その少年は勘一の前まで歩み寄ると、仁王立ちして言った。
『武士の子が泣くものではない。』
勘一はその気迫に呑まれて泣くのをやめた。
少年は勘一の目を睨むように見た。
『お前の父は三人を相手に奮戦した。まことの侍だ。その侍の子が泣くな。』」

(「影法師」より)

この彦四郎の『まことの侍の子が泣くな。

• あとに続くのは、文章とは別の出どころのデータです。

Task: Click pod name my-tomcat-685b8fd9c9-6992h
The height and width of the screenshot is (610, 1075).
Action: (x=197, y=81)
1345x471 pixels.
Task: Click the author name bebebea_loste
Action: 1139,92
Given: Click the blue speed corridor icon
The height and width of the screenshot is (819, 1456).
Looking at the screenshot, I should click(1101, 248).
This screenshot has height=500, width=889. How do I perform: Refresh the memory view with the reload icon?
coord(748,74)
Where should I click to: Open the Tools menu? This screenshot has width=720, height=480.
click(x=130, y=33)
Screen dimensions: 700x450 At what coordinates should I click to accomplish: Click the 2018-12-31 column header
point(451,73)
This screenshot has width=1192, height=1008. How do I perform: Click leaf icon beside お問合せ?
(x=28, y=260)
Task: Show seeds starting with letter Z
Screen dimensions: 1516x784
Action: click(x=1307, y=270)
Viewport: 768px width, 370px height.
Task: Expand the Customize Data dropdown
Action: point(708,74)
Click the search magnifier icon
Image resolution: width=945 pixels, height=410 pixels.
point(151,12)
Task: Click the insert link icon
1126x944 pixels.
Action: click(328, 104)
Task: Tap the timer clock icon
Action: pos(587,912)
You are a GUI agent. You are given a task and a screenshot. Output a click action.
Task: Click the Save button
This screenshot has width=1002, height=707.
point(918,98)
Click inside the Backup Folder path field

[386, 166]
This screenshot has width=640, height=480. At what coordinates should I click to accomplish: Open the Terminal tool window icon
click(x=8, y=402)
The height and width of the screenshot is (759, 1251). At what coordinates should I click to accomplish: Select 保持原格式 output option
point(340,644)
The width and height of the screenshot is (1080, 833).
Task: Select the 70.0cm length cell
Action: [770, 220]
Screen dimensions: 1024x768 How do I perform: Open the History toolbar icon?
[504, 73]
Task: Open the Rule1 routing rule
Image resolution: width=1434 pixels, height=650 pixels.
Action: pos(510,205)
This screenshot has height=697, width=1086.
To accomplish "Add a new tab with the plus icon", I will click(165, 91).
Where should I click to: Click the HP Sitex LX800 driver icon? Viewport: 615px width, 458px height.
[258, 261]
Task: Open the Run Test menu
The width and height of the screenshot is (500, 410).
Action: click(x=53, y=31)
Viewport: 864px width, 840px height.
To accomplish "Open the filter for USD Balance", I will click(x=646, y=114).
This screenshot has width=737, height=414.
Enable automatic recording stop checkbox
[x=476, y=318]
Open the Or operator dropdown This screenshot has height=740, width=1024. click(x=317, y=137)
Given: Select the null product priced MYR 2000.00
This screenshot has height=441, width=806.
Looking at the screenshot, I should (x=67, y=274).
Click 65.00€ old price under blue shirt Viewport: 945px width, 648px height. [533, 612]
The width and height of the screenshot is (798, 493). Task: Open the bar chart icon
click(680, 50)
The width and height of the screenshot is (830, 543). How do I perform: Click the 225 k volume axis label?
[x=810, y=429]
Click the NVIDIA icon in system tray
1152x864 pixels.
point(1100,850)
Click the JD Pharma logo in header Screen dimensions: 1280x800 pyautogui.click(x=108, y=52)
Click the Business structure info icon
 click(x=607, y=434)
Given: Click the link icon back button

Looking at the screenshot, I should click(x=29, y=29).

』の言葉が主人公である勘一を
生涯、支え、また邁進させるものとなります。

下士である勘一が卑屈にならず、
色々なことを学べたのもこの親友となる彦四郎のお蔭であると私は思います。
この彦四郎は非常に賢く、剣の達人であります。
藩校のみんなの憧れ。
しかし、当人である彦四郎は、
長男ではなく、いずれどこかのお家に婿に出る運命のせいか、
若いのに何だか「熱さ」がない少年です。
達観しているような、あきらめているような、そんな印象です。

その彦四郎とは真逆の「熱い男」勘一。
二人のそれぞれの友情のあり方。
二人の交錯する人生。
運がある?ない?ただそれだけで二人の運命が大きく分かれたのか・・・


あらすじはネタバレになるので書けませんが、
時代小説を読まない方でも読みやすい小説ですし、
ある意味、彦四郎の「卑怯傷」の謎を暴いていく、
ミステリー小説と言ってもいいと思いますし、
おススメです。

現代において、「侍魂」「SAMURAI」という言葉がしばしば
日本人の精神を表すものとして使われていますが、
あんまり乱用はいかんとこれを読んで思いました。
だって、「武士の心」はあまりに高潔で崇高です。

魂が震える本です。
最後、泣きながら読み終えて、本を閉じて、表紙を見て、
もう一回泣きました。
ぜひぜひ、読んでみてください。